Collected data:
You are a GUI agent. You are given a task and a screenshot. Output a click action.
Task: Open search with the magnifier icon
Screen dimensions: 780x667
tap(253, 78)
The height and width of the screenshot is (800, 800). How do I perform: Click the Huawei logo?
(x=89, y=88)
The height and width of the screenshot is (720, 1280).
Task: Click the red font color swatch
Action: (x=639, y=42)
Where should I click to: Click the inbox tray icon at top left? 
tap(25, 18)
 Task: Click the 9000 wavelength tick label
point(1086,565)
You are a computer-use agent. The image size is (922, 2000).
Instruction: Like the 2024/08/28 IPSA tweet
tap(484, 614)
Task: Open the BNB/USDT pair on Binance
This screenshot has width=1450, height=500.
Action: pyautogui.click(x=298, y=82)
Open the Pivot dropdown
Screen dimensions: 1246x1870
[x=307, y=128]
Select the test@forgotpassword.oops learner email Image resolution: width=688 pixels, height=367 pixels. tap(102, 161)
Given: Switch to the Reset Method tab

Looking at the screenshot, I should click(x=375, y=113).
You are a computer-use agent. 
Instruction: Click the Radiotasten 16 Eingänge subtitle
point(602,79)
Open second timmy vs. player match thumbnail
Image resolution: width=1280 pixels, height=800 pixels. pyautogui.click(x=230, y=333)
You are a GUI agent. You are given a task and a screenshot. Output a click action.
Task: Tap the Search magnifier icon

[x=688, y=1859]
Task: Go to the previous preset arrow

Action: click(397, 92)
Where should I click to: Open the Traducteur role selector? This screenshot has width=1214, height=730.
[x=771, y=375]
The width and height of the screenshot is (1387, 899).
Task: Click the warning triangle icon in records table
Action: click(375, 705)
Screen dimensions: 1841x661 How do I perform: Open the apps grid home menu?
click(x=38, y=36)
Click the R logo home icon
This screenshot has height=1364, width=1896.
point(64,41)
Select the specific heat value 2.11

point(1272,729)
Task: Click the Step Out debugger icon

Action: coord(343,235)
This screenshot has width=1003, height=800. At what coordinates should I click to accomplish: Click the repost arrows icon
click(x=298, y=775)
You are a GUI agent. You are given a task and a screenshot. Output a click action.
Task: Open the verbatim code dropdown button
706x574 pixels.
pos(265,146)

Work order: Copy out the records once more. Match them exactly.

Response area:
You are a GUI agent. You are given a task and a screenshot. Output a click action.
Task: Open search with the magnifier icon
Screen dimensions: 780x667
tap(253, 78)
The height and width of the screenshot is (800, 800). How do I perform: Click the Huawei logo?
(x=89, y=88)
The height and width of the screenshot is (720, 1280).
Task: Click the red font color swatch
Action: (x=639, y=42)
Where should I click to: Click the inbox tray icon at top left? 
tap(25, 18)
 Task: Click the 9000 wavelength tick label
point(1086,565)
You are a computer-use agent. The image size is (922, 2000).
Instruction: Like the 2024/08/28 IPSA tweet
tap(484, 614)
Task: Open the BNB/USDT pair on Binance
This screenshot has width=1450, height=500.
Action: pyautogui.click(x=298, y=82)
Open the Pivot dropdown
Screen dimensions: 1246x1870
[x=307, y=128]
Select the test@forgotpassword.oops learner email Image resolution: width=688 pixels, height=367 pixels. tap(102, 161)
Given: Switch to the Reset Method tab

Looking at the screenshot, I should click(x=375, y=113).
You are a computer-use agent. 
Instruction: Click the Radiotasten 16 Eingänge subtitle
point(602,79)
Open second timmy vs. player match thumbnail
Image resolution: width=1280 pixels, height=800 pixels. pyautogui.click(x=230, y=333)
You are a GUI agent. You are given a task and a screenshot. Output a click action.
Task: Tap the Search magnifier icon

[x=688, y=1859]
Task: Go to the previous preset arrow

Action: click(397, 92)
Where should I click to: Open the Traducteur role selector? This screenshot has width=1214, height=730.
[x=771, y=375]
The width and height of the screenshot is (1387, 899).
Task: Click the warning triangle icon in records table
Action: click(375, 705)
Screen dimensions: 1841x661 How do I perform: Open the apps grid home menu?
click(x=38, y=36)
Click the R logo home icon
This screenshot has height=1364, width=1896.
point(64,41)
Select the specific heat value 2.11

point(1272,729)
Task: Click the Step Out debugger icon

Action: coord(343,235)
This screenshot has width=1003, height=800. At what coordinates should I click to accomplish: Click the repost arrows icon
click(x=298, y=775)
You are a GUI agent. You are given a task and a screenshot. Output a click action.
Task: Open the verbatim code dropdown button
706x574 pixels.
pos(265,146)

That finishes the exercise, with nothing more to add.